--- Short problem ---
In the piece on Kerouac's The Sea Is My Brother, what phrase did Kerouac himself use to describe the novel?

And yet, how should one react to the resurfacing of yet another supposedly “lost treasure.” Described conversely as both ‘immature’ and instrumental in the ‘development of his writing process,’ it is not difficult to understand why Kerouac is so often deemed a writer prone to turbulent reception. Even the man himself would be the first to question the worth of The Sea Is My Brother, describing it candidly as ‘a crock as literature’; further evidence that when it comes to Kerouac, unanimity should never be expected.

The novel, discovered in the writer’s meticulously kept archive was received with a feeling of surprise having only claiming a brief mention in a letter to his brother in law. As such, it’s likely that this work could have easily been left to gather dust. Nevertheless, even those prone to criticism when it comes the Kerouac agree that against his more prestigious later works, The Sea Is My Brother could provide an interesting and enlightening example of a writer still struggling to find his niche.

But does this change what Jack Kerouac and ‘The Beat Generation’ as a movement have grown to represent? Does this hold any bearing on how an enthusiastic reader should receive this latest (and earliest) of Kerouac’s work? Cynically put, the once fast living, self-proclaimed iconoclastic writers have now become household names, their celebrity far exceeding their reputation as serious authors. As such, is The Sea Is My Brother nothing more than the capitalisation of a man celebrated for the romance of his lifestyle rather than the romance of his words? Indeed, even the ‘stream of consciousness’ writing style that Kerouac championed for much of his life has famously been criticised as ‘typing, not writing.’

It’s true that even those not necessarily taken by the idea of a dog-eared copy of On The Road as the epitome of teenage literary enlightenment are familiar with the stereotype; the eccentric and impassioned writer, swamped somewhere within a large weather beaten overcoat, notebook tightly in hand. Kerouac, alongside his colourful ‘Beat’ contemporaries, were the living embodiment of all things ‘free’ and ‘eccentric’ making it easy to understand the appeal of their work to young teens, males especially. Their liberal attitudes towards sex and drug use, on top of the spiritualisation of the traveller—the ‘vanishing American’ as Kerouac would have it—struck the imagination of a generation devoid of direction and seeking to challenge the more stringent lifestyle of their parents.

Knowing this, surely the publication of Kerouac’s first literary effort will be received with open arms to those still transfixed with the romantic ethos of ‘The Beat Generation.’ Admittedly, it will traverse no new ground, nor serving to break the romanticised image of Kerouac as a literary hero—living fast; dying young. But why should this be a problem? For the ‘angel headed hipsters’ of the 21st century, The Sea Is My Brother will be treasured as a curious piece of history regardless of its stylistic flaws. Furthermore, it is Kerouac’s inflated celebrity that entices so many into the vibrant and exciting world of literature; surely this is no bad thing.

For the remainder of the literary community however, the question will continue to remain a relevant and interesting point of discussion; Kerouac—the eccentric Promethean or the scholar?

--- Data block ---
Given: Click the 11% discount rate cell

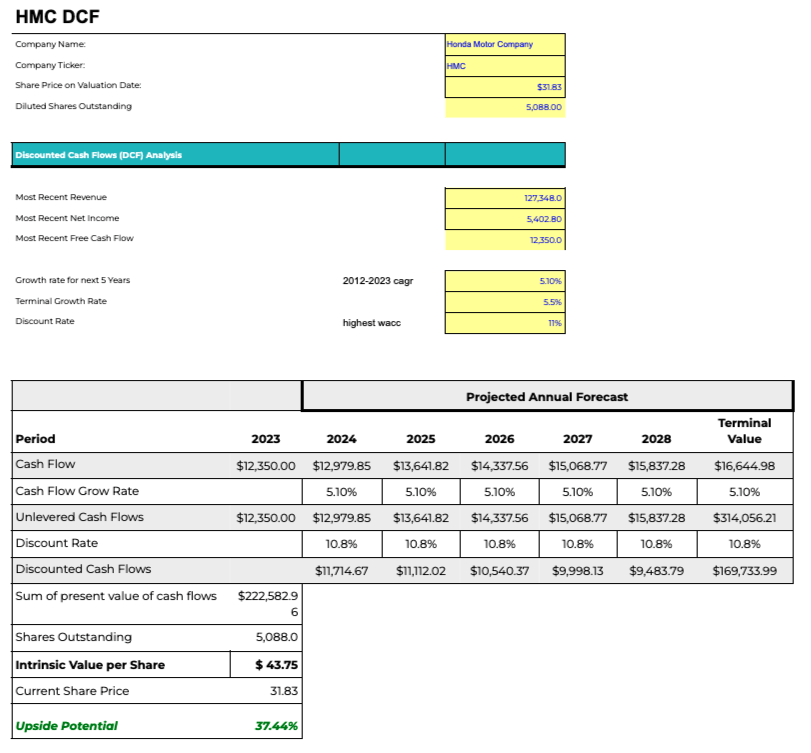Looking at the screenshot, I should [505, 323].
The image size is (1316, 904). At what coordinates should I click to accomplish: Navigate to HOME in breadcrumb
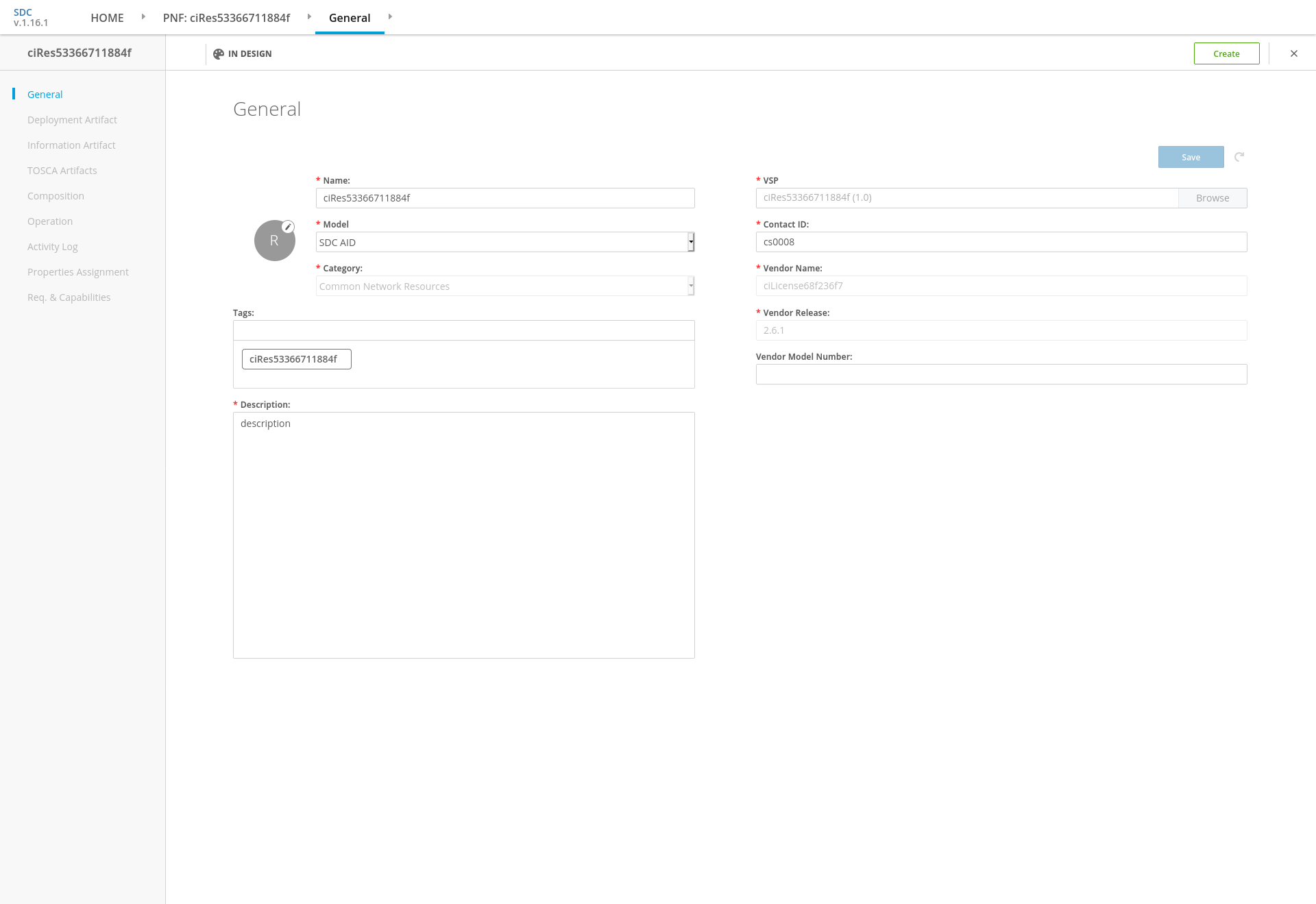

--- The output ---
He called it "a crock as literature."